Lawyers for Related Cos., the developer of the Upper East Side’s Brompton condominium , asked the U.S. Circuit Court yesterday to overturn a lower court ruling under the Interstate Land Sales Full Disclosure Act that critics charge would stifle new condo development by forcing sponsors to record sales contracts with city agencies even before a building is constructed.
In September 2010, Related, led by billionaire Stephen Ross, lost a closely watched ILSA case from Greek shipping executive Vasilis Bacolitsas and his wife, Sofia Nicolaudou, one of several buyers that filed suit in 2009 to get their escrow deposits returned at the building, at 205 East 85th Street, after the real estate market crashed.
The judge ordered Related to refund a $510,000 deposit to the buyers, saying the sales contract was never notarized and that ILSA law requires contracts to be in a “recordable” format that can be filed with the Office of the City Register, which is the agency that records mortgages, deeds and other land documents.

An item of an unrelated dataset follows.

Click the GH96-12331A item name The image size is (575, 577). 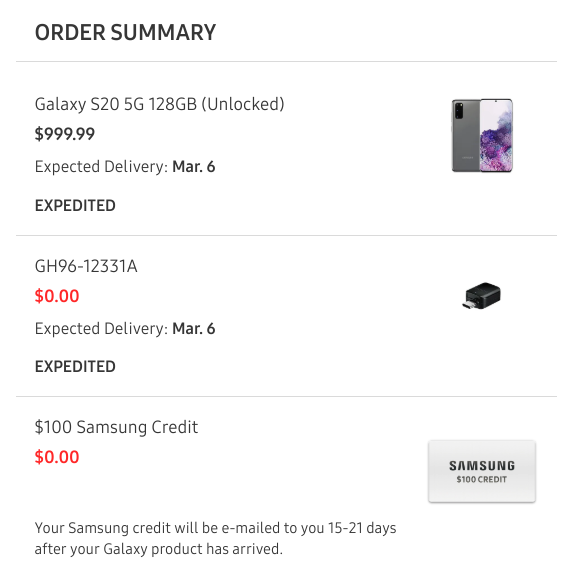(x=86, y=266)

“Because the contract was not in recordable form, it does not qualify under the disclosures required under ILSA,” said Adam Leitman Bailey, attorney for the buyers.

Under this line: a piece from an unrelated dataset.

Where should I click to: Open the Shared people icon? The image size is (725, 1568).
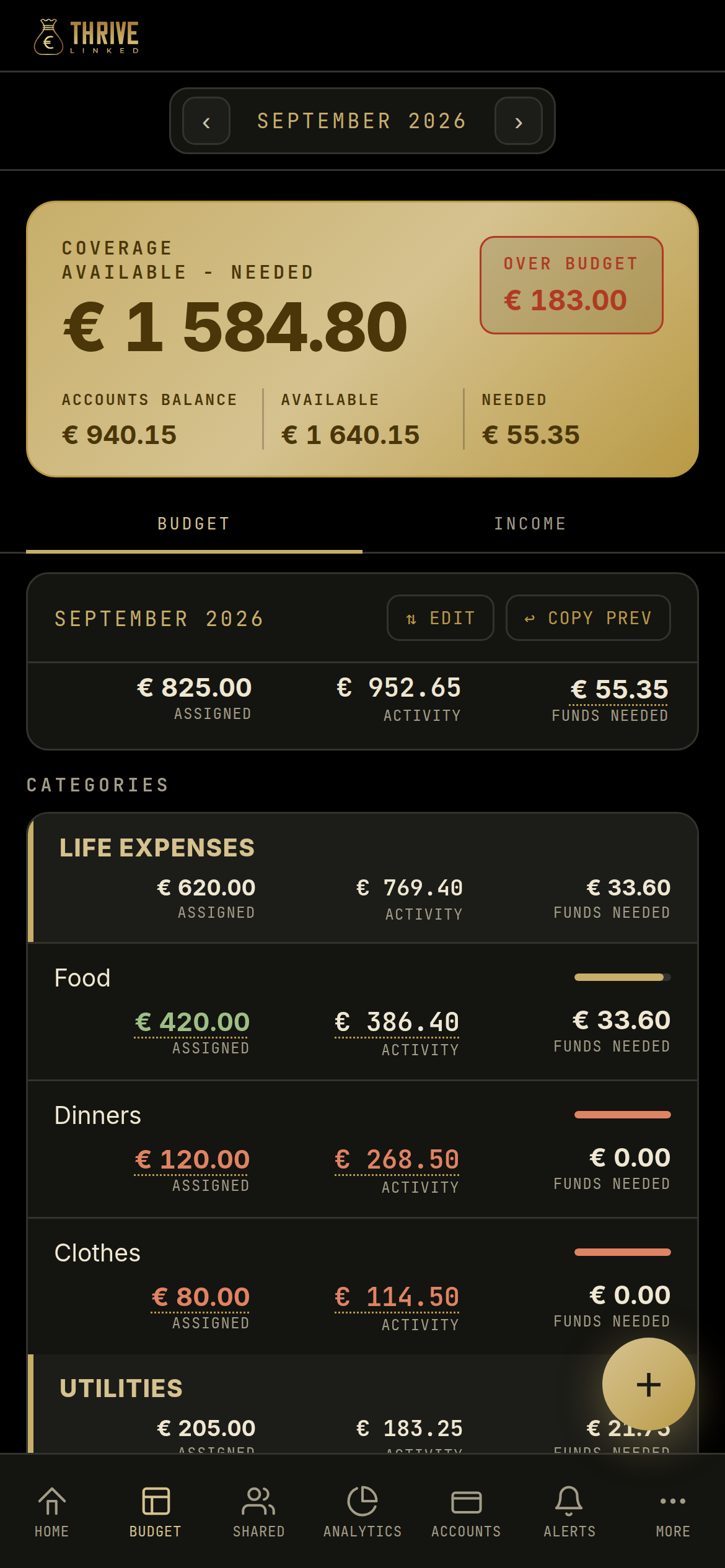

But experts familiar with the case argue that the city does not allow contracts for newly constructed to be recorded, because in order for a document to be recorded, the unit must be ready for occupancy, which is why a sales contract cannot close until a temporary certificate of occupancy is issued. They say that banks will not allow the practice either, because recording a contract will effectively prevent them from being able to secure the asset in the case of a default.
“There isn’t a construction lender on earth that would permit a lender to record contracts,” said a source familiar with the case.

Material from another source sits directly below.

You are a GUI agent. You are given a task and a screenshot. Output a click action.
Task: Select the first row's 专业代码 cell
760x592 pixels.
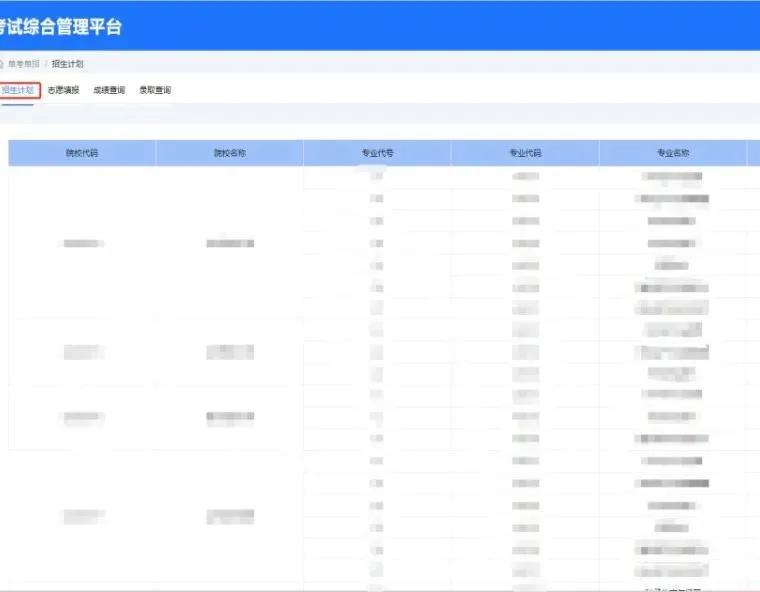coord(525,177)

The ruling was considered so controversial that Preet Bharara, the U.S. Attorney for the Southern District of New York, filed a brief on behalf of the federal Consumer Financial Protection Bureau, which recently took over jurisdiction of ILSA from the federal Housing and Urban Development Administration, arguing that the lower court ruling was an incorrect interpretation of the statute.
“Specifically the United States argued that the plain language of… [the law that covers recordable description of lots] requires that only the lot description in a covered contract, and not the contract itself, be in a recordable form,” lawyers said in an Oct. 13 brief.
Lawyers for Related say they believe the panel was receptive to their arguments.
“The judges clearly understood all of the issues and Related looks forward to a positive outcome,” said attorney Mark Walfish, who represented the developer.
The case has been so closely watched that a number of experts claim it would put a chill on any pre-construction sales in New York City and 13 other states where there are similar laws banning the recording of contracts. A number of legal experts, including the corporate counsel for Extell Development, attended yesterday’s court hearing. A spokesperson for Extell declined comment.
Attorney Andrew Weltchek, who was not involved in the case, said that such an interpretation of ILSA, while tough on developers, could be legally enforced.
“You could conceivably record a condo declaration first early on, assign a separate tax lot to each of the condos and include [them] in each purchase agreement,” Weltchek said. “It would be very difficult, but that’s not to say it’s impossible.”